**** Texte fourni
Le même précepte vaut aussi lorsqu’il convient de remettre une tournée d’anis.

Eddie vous le confirmera !

Fondamentale en littérature est l'illusion romanesque.

Pour qu'elle se produise, il faut intéresser le lecteur au sort de ses personnages, qu'ils soient exotiques ou proches.

C’est ce qu’ont parfaitement compris Enrique qui assortit sa fin de carrière au pecho d’Ana la boulangère ou le « Ripartito » qui a armé un gros taco en inscrivant le but historique et qui, à cette occasion, remit au goût du jour le catogan de Michel Volle relégué, peuchère, à l’andanada.

C’est ce qu’avait moins bien compris John Fulton quand il se fit fort de faire de Taira Nono « El Niño del Sol Naciente" un émule de Rafael « El Gallo » et c’est ce que n’a toujours pas compris l’UVTF dans son incapacité à entendre les olés de la jeune aficion.
********
**** Données fournies
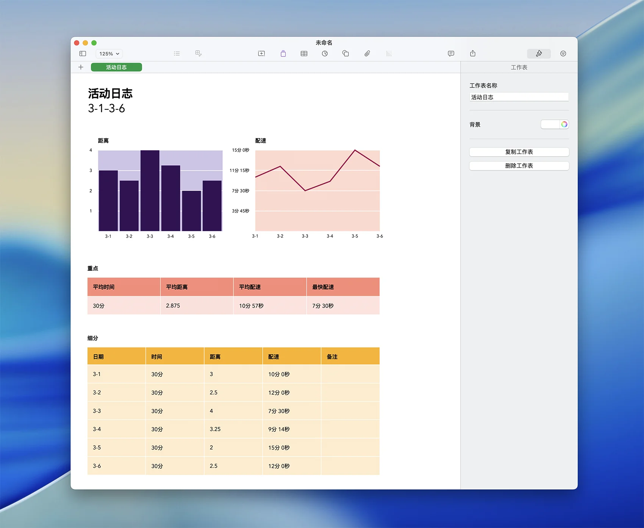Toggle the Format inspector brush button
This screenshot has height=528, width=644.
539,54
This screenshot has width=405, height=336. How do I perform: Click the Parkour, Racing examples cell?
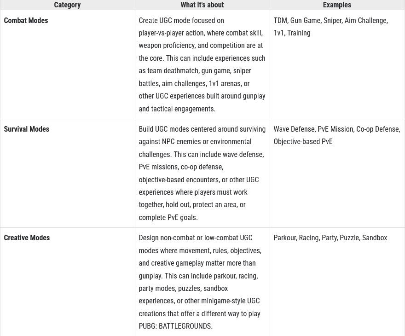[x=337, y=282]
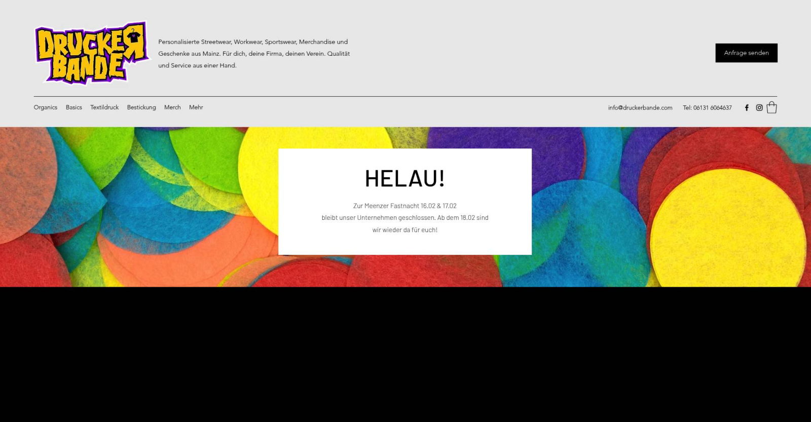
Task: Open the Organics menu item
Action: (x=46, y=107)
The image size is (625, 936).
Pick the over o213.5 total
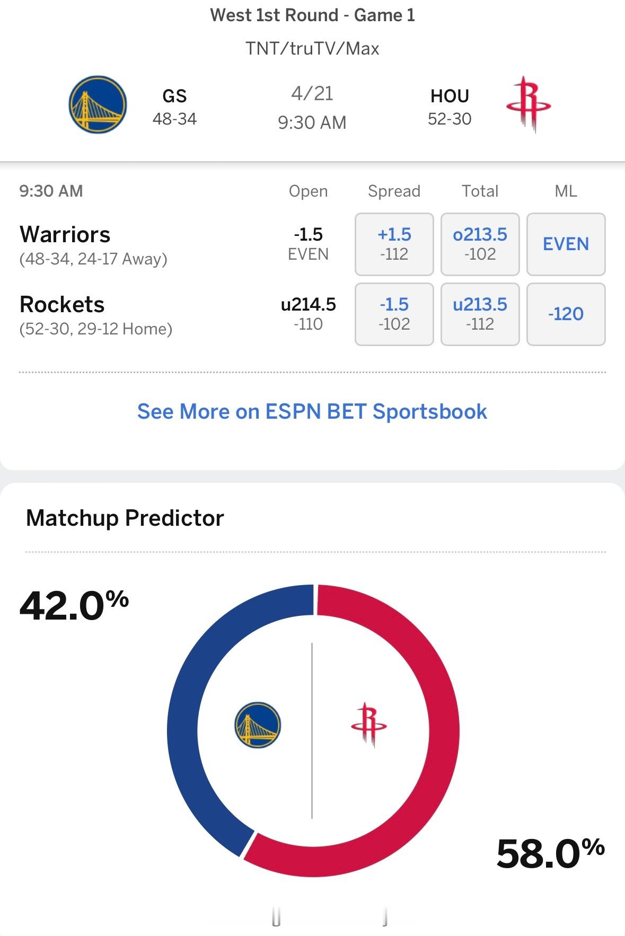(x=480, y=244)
********
**** Données fournies
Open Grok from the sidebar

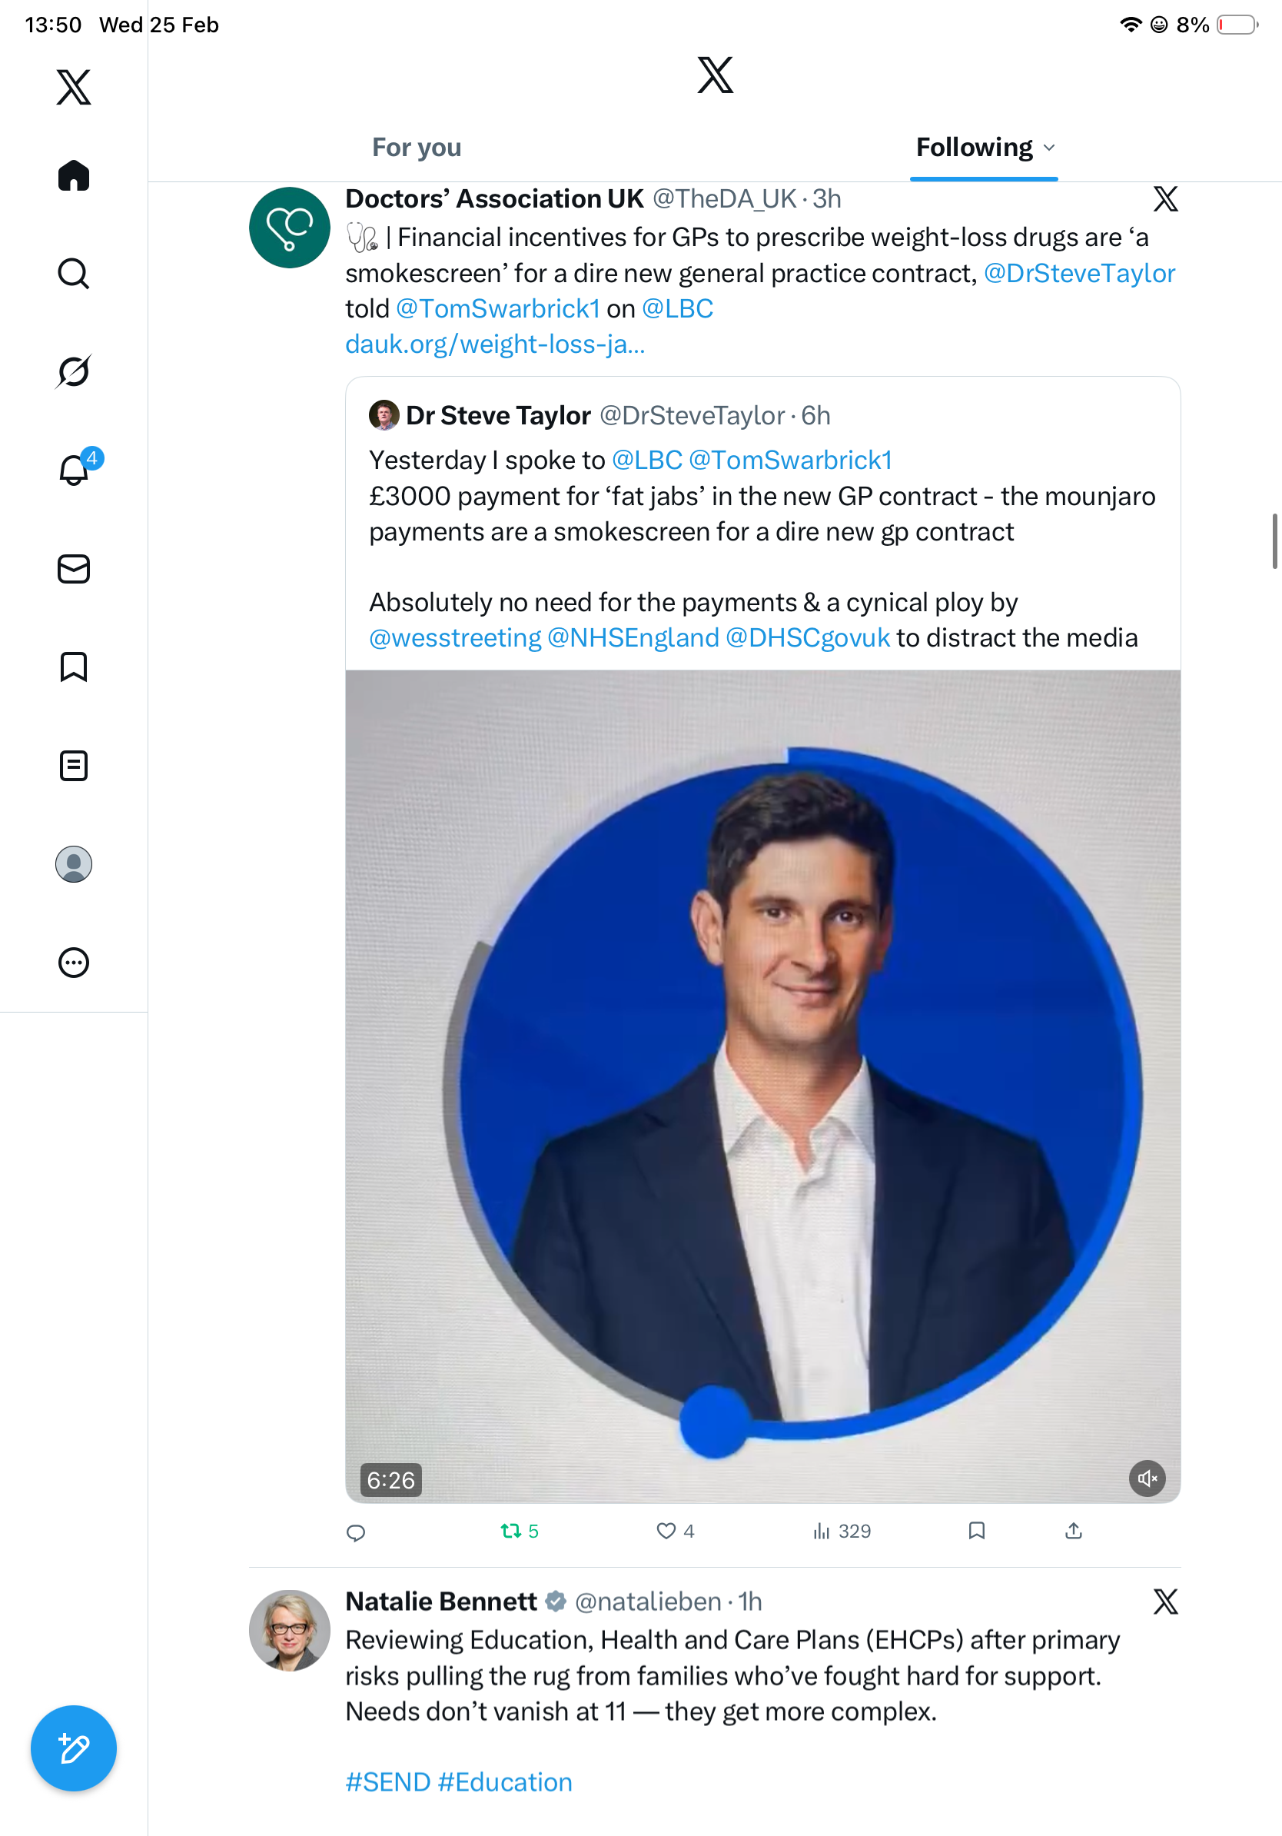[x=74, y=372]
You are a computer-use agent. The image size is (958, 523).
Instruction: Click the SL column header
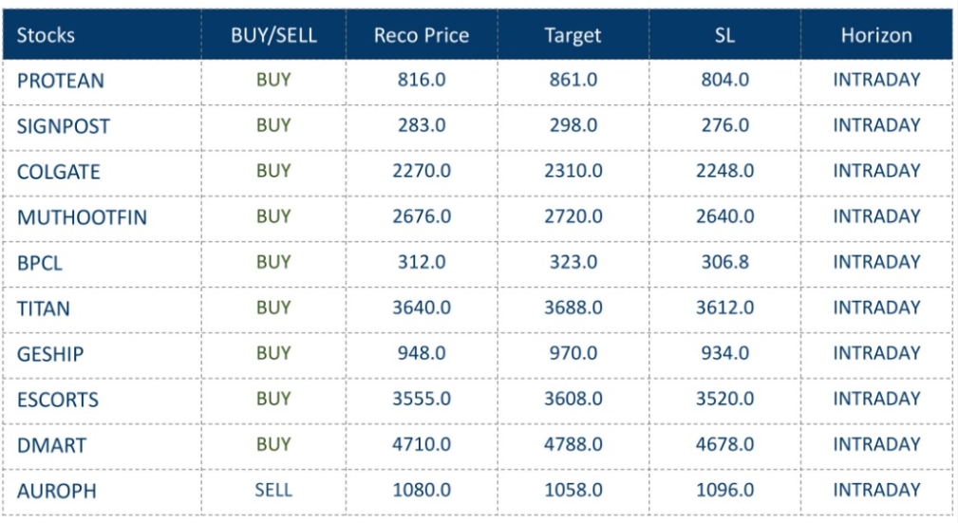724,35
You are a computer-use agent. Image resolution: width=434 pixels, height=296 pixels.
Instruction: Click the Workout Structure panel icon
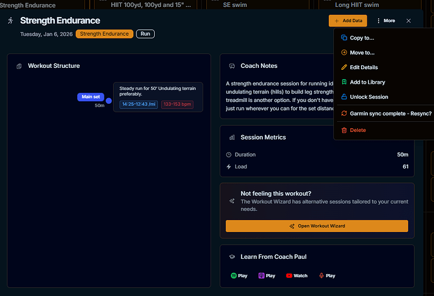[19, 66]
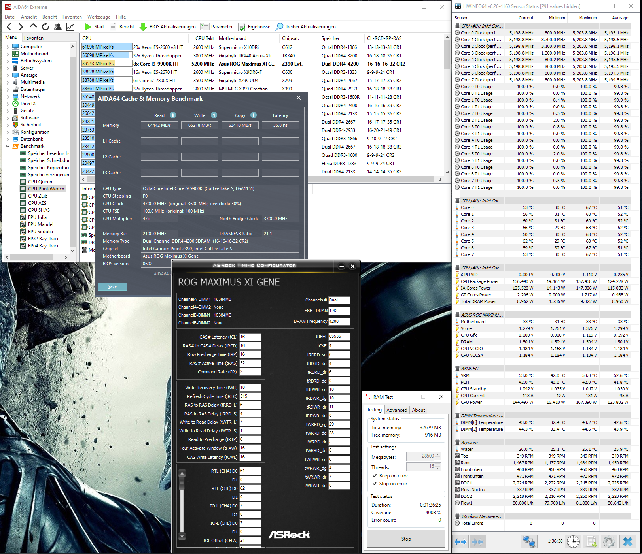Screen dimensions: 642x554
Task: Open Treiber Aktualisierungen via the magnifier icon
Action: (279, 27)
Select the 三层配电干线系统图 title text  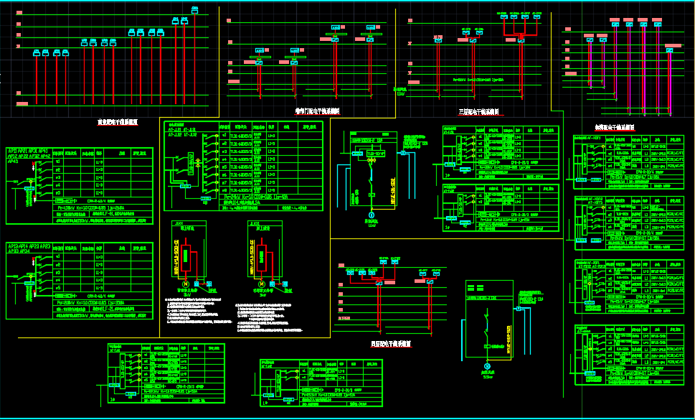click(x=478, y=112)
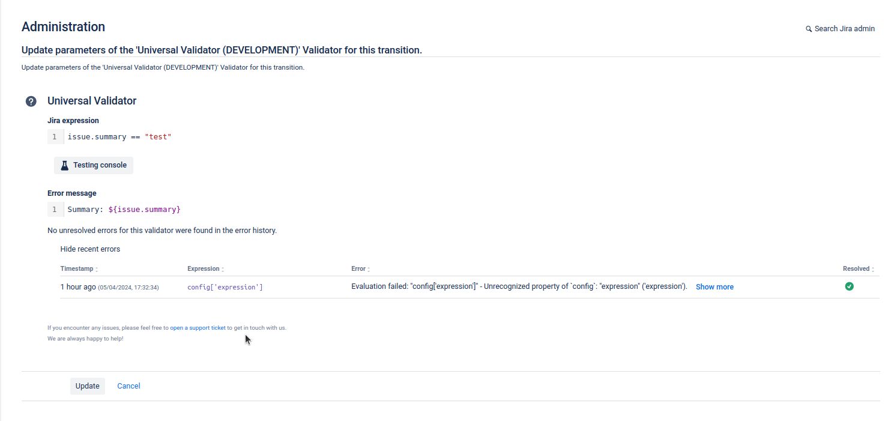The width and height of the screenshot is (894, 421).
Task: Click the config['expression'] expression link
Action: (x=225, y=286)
********
**** Données fournies
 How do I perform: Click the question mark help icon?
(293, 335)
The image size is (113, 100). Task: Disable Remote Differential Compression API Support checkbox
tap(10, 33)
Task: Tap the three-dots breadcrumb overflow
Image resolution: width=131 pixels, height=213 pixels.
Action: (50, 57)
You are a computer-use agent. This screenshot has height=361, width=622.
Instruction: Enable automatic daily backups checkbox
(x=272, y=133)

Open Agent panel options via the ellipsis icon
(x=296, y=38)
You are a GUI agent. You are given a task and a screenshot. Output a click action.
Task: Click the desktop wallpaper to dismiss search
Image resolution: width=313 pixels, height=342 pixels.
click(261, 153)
********
» Objectif
Dites si chacune des affirmations suivantes concorde avec le texte fourni, en répondant par oui ou par non et en citant textuellement les mots décisifs : (a) l'illusion romanesque est fondamentale en littérature ; (b) John Fulton avait bien compris ce qu'il faut pour produire l'illusion romanesque ; (c) l'UVTF a fini par comprendre ce qu'il faut pour produire l'illusion romanesque.

» Réponse
(a) Oui : « Fondamentale en littérature est l'illusion romanesque. »
(b) Non : « C’est ce qu’avait moins bien compris John Fulton »
(c) Non : « c’est ce que n’a toujours pas compris l’UVTF »